OD : La géologie n’est en effet pas une science exacte, il y a une part d’observation plus importante que dans d’autres métiers de l’ingénieur.
Quand vous regardez CSD aujourd’hui, qu’en pensez-vous?
L’idée première de CSD était d’avoir du travail intéressant pour les géologues et les ingénieurs. Pour cela, l’argent et une bonne organisation sont nécessaires pour faire avancer l’entreprise. De là est née l’idée principale de l’actionnariat interne. Et ce principe a fonctionné.
OD: Nous avons séparé la direction du conseil d’administration pour en faire deux organes. La direction n’est pas liée aux succursales, et nous avons 104 actionnaires aujourd’hui.
Oh, le nombre a bien évolué ! Au début, nous n’étions que trois actionnaires principaux avec quelques collaborateurs qui détenaient des parts. Lorsque j’ai quitté CSD, j’ai vendu mes parts. J’ai fait une bonne affaire, car j’ai enfin pu construire mon bateau et partir en mer.
OD: Chez CSD nous donnons toujours la responsabilité aux jeunes quand ils arrivent. C’est quand on se jette à l’eau que l’on apprend à nager.
Oui, au début, ils commettent des erreurs comme tout le monde et ils apprennent.
Le courage fait partie des principes de conduite de CSD encore aujourd’hui.
La participation des collaborateurs et le travail intéressant sont deux éléments clé, parce qu’il faut aimer ce qu’on fait. Si c’est juste un «boulot», ça n’en vaut pas la peine.
OD: Les gens viennent chez nous parce qu’ils veulent travailler sur des beaux projets.

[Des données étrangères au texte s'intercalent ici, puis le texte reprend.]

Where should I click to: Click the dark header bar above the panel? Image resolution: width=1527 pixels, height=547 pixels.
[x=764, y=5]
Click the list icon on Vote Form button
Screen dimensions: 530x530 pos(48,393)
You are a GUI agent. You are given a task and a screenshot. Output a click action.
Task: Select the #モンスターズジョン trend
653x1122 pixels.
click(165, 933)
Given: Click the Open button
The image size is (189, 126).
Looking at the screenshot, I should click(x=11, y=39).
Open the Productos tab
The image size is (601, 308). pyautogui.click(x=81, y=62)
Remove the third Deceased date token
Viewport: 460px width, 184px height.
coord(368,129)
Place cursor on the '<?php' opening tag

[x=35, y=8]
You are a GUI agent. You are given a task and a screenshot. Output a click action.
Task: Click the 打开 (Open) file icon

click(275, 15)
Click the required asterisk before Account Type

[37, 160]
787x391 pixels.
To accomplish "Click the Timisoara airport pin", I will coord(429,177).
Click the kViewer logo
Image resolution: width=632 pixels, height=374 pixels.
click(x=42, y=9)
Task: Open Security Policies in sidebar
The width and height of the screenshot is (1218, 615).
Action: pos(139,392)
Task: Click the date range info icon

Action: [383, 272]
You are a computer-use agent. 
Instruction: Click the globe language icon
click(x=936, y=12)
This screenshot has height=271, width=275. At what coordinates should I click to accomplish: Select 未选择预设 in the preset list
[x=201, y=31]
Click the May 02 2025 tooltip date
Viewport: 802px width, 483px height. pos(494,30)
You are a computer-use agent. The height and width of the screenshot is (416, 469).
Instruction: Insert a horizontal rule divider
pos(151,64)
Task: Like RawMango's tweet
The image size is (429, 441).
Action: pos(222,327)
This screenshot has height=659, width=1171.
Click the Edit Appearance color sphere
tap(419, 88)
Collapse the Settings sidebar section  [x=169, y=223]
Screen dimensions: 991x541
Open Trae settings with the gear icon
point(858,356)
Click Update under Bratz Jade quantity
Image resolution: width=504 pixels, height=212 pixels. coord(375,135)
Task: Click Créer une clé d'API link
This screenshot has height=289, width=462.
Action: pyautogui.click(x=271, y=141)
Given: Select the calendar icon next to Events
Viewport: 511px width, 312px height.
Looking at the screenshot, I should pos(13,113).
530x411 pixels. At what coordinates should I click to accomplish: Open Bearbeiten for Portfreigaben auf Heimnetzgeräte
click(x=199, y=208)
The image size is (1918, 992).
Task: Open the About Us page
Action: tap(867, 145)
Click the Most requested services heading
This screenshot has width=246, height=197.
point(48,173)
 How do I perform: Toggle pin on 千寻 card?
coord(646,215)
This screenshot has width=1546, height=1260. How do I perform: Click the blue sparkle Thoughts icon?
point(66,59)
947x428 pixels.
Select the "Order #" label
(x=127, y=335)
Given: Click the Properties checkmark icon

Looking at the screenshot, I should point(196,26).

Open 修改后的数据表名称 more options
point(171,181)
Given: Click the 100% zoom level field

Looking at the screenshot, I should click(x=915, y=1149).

Dans le premier rapport annuel vous avez écrit que vous engagiez des jeunes et que vous les formiez : ils étaient formés comment ?
Une fois par semaine, il y avait des soirées de formation, nous les faisions le plus souvent dans des bistrots. Les employés prenaient les heures sur leur temps libre. Bernard Schmutz l’avait bien organisé. C’était très strict, les absences n’étaient pas tolérées.
OD : Quand je suis arrivée chez CSD Fribourg en 1990, il y avait des formations à Lausanne, mais pas chaque semaine. Aujourd’hui, nous avons la « CSD Academy » avec des formations internes.
Dans le temps, les universités ne proposaient pas de formation pour nos métiers, alors nous apportions une solution.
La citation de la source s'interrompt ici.